Daniel Levy, a former peace negotiator in the government of Israeli prime minister Ehud Barak, said the speech showed that the US President was boxed in by domestic politics and a pro-Israel Congress.

”There is virtually no thread of reason running between the way he related to the rest of the world and its developments, particularly in the Middle East, and the positions he espoused on Israel-Palestine,” said Mr Levy, now director of the Middle East Task Force at the New America Foundation.

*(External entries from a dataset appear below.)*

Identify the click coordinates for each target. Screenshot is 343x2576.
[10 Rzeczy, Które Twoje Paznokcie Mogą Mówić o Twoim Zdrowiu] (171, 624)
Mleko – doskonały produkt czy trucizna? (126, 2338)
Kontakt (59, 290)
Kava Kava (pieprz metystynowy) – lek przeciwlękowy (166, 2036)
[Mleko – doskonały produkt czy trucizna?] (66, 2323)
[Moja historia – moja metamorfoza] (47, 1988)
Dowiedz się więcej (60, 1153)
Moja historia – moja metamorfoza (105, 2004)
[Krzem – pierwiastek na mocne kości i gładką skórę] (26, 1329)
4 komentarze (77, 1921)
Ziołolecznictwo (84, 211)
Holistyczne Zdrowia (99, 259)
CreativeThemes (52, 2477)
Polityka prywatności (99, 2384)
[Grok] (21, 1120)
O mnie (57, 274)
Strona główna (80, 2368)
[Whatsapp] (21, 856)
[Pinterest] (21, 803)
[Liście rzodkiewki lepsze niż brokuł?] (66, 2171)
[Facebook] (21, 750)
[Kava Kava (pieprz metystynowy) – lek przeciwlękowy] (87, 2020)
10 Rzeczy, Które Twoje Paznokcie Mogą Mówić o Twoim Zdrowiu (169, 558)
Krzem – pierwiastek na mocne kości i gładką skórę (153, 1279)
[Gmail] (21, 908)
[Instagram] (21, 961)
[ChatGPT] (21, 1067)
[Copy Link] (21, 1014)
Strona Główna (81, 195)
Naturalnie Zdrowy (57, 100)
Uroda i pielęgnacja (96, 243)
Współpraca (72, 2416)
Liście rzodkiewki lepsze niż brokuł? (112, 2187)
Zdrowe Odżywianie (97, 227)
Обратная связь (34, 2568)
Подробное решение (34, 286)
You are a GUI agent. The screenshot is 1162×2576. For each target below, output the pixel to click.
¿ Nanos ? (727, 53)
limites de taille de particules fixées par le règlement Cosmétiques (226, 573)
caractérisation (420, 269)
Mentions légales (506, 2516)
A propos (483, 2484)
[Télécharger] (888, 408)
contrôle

Getting down to business: President Barack Obama meets Palestinian Authority President Mahmoud Abbas in New York. Photo: AFP

”Palestinian freedoms, rights and self-determination are somehow supposed to be attained without the recourse to leverage, international law, or meaningful international support, considered to be necessary and legitimate virtually everywhere else.”

Mr Netanyahu, who was not present to hear the speech, said that Mr Obama should consider it a ”badge of honour”.

Mr Sarkozy called for a new multilateral initiative, based on a timetable that would see the borders of a Palestinian state agreed within six months and a final deal within a year.

In a blunt rejection of Washington’s management, he declared: ”We can wait no longer. The [US] method is no longer working. Change the method – cease believing that a single country or a small group of countries can solve a problem of such complexity.”

Mr Sarkozy argued that the Palestinians should bypass the Security Council and instead ask to be admitted as an observer state to the General Assembly. He warned that the use of the US veto would probably spark violence in the Middle East. Mr Obama refused to engage with reporters on Mr Sarkozy’s position.